2010 - present
2010 - present
Managing the "Politics" of Evaluation
FACTS & FIGURES
Dates: COMING SOON - 2015
Duration: 5 weeks
Format: Blended & Self-Paced
Teacher(s): Marlène Laubli LoudOl
Students: 25 maximum
Dr. Marlène Laubi Loud:
is specialist in evaluation within public administration. She has a wealth of experience in the conduct (10+ years), management (17+ years) and academic development of evaluation theory and practice. She obtained her first degree in integrated social sciences specializing in development issues. She was awarded her doctorate from Sussex university in educational evaluation and has since specialised in evaluation in the public health sector. Her specialist interests are in the theory and practice of enhancing evaluation use in public administration and quality evaluation management.
This course considers some of the challenges that evaluators and evaluation contract managers face when striving to have an impartial evaluation of a programme. The topic is highly sensitive, but relevant to all sectors. However, the course will focus in particular on the humanitarian context where it has been less openly discussed. Although there are certainly political factors stemming from ideological and policy debates that can affect the “success” of an intervention, this course will particularly focus on how the “political” interests of the various partners involved can influence the evaluation process. It will consider some of the main elements giving rise to a conflict of interest :
- between the evaluator and programme sponsors and implementers,
- between the evaluation contract manager and her/his organisation’s internal partners.
The course will then go on to look at what measures can be taken to address these potential threats and protect the professional integrity of the evaluator and the contract manager.
Upon completion of the course the students will:
- Understand why evaluation is essentially a “political” activity;
- Understand how different combinations of the “tricky triangle” of (evaluator, commissioner and the evaluand) can affect evaluator independence (and dependence);
- Develop the skills needed to recognise the different types of “political” pressure that can come to the fore before, during and at the end of the evaluation study;
- Understand the benefits and limits of some of the key strategies that have been used to deal with such challenges.

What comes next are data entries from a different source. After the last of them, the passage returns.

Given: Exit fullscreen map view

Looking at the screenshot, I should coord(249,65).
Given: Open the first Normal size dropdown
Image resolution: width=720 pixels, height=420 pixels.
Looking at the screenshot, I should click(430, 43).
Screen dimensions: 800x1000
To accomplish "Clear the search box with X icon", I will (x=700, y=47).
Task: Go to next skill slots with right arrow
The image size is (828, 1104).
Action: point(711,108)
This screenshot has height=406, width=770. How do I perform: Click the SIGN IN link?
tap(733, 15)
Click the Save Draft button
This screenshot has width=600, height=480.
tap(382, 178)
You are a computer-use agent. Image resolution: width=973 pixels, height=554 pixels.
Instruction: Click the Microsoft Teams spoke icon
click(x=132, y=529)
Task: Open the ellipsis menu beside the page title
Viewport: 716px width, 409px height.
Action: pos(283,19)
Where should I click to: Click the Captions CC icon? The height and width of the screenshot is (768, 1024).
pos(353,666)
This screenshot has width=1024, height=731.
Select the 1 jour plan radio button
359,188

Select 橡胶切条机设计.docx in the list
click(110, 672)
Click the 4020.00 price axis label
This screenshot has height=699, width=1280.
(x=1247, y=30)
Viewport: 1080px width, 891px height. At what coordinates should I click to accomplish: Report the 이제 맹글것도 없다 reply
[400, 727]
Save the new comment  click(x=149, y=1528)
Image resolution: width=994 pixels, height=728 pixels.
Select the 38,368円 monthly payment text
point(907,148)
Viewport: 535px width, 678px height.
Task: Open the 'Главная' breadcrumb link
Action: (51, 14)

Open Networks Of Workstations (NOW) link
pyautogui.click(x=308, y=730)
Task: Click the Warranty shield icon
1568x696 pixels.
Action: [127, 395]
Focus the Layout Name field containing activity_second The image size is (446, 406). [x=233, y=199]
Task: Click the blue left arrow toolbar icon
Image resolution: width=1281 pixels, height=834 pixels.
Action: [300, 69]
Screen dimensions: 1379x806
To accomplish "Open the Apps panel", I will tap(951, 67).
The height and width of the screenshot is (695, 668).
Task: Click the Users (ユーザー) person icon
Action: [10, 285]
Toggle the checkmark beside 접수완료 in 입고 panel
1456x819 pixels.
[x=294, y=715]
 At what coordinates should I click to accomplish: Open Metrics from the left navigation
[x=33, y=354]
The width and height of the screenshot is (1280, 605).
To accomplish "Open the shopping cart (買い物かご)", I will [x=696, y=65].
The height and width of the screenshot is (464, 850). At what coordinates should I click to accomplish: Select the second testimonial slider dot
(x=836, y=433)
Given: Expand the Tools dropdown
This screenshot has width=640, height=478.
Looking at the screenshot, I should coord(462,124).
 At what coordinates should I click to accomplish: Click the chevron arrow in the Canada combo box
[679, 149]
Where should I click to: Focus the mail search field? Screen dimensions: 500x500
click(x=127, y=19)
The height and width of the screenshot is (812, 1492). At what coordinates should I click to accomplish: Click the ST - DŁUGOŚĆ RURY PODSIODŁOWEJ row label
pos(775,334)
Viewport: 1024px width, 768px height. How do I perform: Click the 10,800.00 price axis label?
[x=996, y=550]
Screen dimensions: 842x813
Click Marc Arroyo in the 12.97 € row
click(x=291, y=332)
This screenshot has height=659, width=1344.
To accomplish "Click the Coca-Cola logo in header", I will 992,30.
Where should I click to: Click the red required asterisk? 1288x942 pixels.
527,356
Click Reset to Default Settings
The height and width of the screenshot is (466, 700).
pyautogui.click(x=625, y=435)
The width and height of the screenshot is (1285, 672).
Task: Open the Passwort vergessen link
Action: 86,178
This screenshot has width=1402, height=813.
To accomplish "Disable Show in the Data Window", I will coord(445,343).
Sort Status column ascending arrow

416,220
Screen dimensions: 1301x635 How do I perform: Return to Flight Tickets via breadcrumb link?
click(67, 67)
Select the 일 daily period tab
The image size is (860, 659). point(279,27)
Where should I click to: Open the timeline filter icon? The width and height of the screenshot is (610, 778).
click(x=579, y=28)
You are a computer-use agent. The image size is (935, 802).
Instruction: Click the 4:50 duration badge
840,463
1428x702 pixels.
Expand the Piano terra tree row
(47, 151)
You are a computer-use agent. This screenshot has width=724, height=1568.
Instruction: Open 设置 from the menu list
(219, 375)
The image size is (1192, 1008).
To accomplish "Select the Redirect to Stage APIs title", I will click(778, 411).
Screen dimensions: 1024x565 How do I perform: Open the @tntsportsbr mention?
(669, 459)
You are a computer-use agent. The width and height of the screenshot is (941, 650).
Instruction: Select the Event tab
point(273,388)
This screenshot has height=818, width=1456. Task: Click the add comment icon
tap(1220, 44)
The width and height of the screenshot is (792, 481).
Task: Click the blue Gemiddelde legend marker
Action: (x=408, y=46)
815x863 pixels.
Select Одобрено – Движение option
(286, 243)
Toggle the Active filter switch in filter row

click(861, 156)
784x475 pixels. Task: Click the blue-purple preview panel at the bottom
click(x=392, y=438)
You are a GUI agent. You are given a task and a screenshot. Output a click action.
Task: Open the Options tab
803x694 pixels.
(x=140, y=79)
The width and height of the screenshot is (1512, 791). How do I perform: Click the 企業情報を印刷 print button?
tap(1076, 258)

Module 1: Introduction and overview of the course - How is evaluation a “political “activity?
Module 2: Who is involved in commissioning and conducting and evaluation? Why is this a “tricky triangle”?
Module 3: Types of “political” pressure that can affect the evaluator’s independence and types that can influence the “independence” of the internal evaluation contract manager.
Module 4: Strategies for dealing with “political pressures” on the evaluator – and those appropriate for acting as a safeguard to the professional integrity of the internal evaluation contract manager.
Module 5: Summary, conclusions and course evaluation.
Upon successful completion of the course, the student will receive a certificate with a unique ID number. The certificate can then be verified by an employer by email enquiry on TRAASS’s website.
This online, blended course uses a combination of methods comprised of reading materials, video lectures and practical exercises to ensure practicality of the knowledge acquired. Case studies are used throughout the course to ensure a hands-on approach and the development of practical skills. Some checklists are provided as a “memo” to help the learner apply the lessons drawn from the course once back in her/his work context.
Time required for completion solely depends on the student. However, we recommend allocating at least 4-5 hours for every module.
- Evaluators conducting evaluations for NGOs
- NGO managers who are sometimes / often responsible for managing an evaluation contract with an external evaluator(s)
- Internal evaluators working within a NGO
Experience of managing or conducting one or several evaluation project(s) is desirable but not mandatory.
The course materials and video lectures are in English.
(n.b. this is not an English language course; students are expected to be able to write well in English at a level suitable for the course).
Learners will be able to post questions on the course forum, chat and also to participate in live on-line tutorials (webinar). The course coordinator will reply to any queries. There is also an opportunity to have a Skype session with the course coordinator.